Powiedzieliśmy już byli poprzednio, że pomimo téj nowéj żądzy miłości, Edmund nie kochał jeszcze, nie dla czego innego jak dla tego, że dla zamknięcia czystego uczucia, pragnął czystego naczynia.
Powtarzamy, iż wiele młodych dziewcząt przesunęło się przed jego oczyma, ale żadna z nich nie wywarła na nim takiego wpływu jak Antonina.
Edmund przybył na ulicę Lille, i nie bez wielkiego wzruszenia zadzwonił do drzwi doktora.
Służący otworzył mu.
— Czy pan Devaux jest w domu? zapytał Edmund.

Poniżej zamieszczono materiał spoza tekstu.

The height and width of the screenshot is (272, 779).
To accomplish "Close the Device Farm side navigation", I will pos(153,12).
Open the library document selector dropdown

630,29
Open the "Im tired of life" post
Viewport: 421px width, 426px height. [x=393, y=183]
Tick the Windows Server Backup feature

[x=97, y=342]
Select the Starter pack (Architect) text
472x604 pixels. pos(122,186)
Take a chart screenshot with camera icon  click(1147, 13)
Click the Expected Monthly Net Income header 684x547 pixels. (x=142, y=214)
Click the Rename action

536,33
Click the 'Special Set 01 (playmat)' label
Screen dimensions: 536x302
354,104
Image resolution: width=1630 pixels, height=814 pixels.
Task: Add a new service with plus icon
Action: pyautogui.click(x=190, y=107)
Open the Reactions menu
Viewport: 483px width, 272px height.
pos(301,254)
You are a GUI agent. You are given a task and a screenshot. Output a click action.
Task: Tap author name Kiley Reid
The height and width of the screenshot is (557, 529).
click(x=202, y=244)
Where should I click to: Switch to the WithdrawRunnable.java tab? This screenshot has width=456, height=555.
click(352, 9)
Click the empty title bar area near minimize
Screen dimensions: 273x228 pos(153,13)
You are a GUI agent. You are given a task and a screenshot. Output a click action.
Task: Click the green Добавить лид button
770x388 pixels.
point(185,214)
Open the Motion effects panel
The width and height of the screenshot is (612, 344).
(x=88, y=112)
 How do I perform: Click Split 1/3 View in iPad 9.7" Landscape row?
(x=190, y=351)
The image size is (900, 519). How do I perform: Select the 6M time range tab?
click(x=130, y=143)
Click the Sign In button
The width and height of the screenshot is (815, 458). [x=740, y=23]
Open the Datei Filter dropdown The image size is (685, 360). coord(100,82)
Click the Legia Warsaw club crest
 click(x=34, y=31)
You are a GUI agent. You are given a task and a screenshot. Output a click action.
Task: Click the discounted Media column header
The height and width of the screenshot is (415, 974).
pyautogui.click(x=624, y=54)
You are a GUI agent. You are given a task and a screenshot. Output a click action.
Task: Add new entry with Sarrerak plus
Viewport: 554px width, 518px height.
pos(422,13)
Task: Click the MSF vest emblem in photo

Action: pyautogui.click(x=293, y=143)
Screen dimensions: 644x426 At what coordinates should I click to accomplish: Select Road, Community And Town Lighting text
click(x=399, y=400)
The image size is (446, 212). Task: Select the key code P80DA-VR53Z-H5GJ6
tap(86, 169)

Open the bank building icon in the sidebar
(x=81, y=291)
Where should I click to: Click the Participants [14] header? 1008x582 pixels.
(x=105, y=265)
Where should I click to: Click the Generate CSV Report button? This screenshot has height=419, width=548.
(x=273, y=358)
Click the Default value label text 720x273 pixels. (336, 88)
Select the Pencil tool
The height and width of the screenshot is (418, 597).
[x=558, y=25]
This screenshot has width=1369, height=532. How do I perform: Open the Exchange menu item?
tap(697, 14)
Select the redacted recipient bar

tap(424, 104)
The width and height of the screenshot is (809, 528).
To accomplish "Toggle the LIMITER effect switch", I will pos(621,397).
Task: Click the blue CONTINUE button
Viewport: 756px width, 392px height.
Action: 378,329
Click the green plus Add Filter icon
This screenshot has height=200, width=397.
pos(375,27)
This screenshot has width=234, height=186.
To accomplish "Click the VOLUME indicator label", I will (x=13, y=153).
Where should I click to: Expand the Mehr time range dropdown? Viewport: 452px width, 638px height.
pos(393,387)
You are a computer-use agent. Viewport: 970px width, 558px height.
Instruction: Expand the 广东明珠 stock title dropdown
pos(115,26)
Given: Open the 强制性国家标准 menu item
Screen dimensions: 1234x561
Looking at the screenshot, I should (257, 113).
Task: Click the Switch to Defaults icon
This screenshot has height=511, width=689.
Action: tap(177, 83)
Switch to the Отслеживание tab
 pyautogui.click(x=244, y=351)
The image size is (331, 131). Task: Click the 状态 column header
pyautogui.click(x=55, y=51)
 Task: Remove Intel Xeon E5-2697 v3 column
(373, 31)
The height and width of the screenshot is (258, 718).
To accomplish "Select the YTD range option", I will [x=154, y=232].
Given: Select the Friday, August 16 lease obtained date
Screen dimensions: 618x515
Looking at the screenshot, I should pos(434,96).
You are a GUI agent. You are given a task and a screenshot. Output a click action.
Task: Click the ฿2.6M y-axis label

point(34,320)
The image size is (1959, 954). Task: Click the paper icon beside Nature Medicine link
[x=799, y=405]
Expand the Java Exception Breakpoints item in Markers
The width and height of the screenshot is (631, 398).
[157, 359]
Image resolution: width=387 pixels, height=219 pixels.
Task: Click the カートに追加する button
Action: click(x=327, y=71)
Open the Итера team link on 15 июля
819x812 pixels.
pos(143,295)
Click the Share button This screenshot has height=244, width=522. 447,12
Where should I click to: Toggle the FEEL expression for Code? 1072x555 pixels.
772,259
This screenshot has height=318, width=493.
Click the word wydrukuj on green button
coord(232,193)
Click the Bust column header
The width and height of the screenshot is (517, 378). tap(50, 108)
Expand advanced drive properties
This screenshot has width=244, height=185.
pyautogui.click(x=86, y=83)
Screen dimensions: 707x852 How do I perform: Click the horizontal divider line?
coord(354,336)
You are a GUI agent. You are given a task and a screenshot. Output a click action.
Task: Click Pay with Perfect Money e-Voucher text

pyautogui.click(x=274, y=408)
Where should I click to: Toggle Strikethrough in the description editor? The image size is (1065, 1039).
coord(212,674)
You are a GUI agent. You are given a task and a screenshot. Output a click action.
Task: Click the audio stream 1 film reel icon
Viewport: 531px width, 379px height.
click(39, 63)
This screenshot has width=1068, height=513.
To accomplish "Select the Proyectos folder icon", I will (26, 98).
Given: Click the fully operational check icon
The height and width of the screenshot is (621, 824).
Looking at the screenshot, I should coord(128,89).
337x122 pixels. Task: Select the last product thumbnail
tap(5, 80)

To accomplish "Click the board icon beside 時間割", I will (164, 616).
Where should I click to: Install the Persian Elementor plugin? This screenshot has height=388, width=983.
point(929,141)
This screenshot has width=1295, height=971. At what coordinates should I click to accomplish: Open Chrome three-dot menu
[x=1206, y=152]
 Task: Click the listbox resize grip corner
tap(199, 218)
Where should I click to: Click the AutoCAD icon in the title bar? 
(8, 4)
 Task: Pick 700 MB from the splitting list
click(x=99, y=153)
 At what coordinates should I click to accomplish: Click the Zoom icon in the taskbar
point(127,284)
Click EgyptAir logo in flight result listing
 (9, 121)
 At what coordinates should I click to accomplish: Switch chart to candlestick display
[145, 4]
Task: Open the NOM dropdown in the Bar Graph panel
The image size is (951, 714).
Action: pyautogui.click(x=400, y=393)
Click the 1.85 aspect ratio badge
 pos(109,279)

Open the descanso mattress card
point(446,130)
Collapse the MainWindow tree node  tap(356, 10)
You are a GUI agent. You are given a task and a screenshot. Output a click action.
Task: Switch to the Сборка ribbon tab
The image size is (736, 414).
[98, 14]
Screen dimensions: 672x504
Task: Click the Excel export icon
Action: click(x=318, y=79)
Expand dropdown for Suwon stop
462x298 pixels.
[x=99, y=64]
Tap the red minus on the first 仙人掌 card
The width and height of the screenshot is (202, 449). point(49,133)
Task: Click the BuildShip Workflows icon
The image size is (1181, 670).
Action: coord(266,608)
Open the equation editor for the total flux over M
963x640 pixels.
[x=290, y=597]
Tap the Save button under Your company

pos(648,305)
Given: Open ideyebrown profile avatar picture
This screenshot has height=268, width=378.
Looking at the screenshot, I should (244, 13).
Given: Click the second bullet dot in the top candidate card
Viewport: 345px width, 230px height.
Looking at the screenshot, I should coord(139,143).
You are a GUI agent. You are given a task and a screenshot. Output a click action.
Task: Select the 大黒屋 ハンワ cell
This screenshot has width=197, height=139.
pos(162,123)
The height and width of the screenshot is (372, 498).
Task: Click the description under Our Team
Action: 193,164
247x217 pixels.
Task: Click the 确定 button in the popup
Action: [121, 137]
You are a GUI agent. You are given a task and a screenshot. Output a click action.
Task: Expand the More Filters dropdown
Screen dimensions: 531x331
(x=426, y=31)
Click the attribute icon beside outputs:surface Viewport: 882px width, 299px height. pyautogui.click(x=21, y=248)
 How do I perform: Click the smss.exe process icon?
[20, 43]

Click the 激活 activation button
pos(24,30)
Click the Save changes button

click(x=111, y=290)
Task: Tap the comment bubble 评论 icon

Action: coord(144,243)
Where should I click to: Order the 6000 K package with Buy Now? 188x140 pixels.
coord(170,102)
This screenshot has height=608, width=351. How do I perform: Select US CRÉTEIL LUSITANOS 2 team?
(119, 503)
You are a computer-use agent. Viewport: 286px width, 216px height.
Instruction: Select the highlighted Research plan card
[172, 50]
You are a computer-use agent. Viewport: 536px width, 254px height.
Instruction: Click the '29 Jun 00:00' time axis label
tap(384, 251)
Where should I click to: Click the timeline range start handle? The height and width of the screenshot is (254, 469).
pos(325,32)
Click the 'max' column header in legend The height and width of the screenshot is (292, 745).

— Przyjmuje pacjentów, odrzekł zagadniony, — jeżeli jednak pan chce chwil kilka zaczekać w sali, to przyjdę go zawiadomić jak skoro tylko doktór będzie wolny.
Edmund wszedł do staroświeckiego salonu, umeblowanego na sposób Cesarstwa, z wielkiemi drzwiami o staroświeckich żaluzjach.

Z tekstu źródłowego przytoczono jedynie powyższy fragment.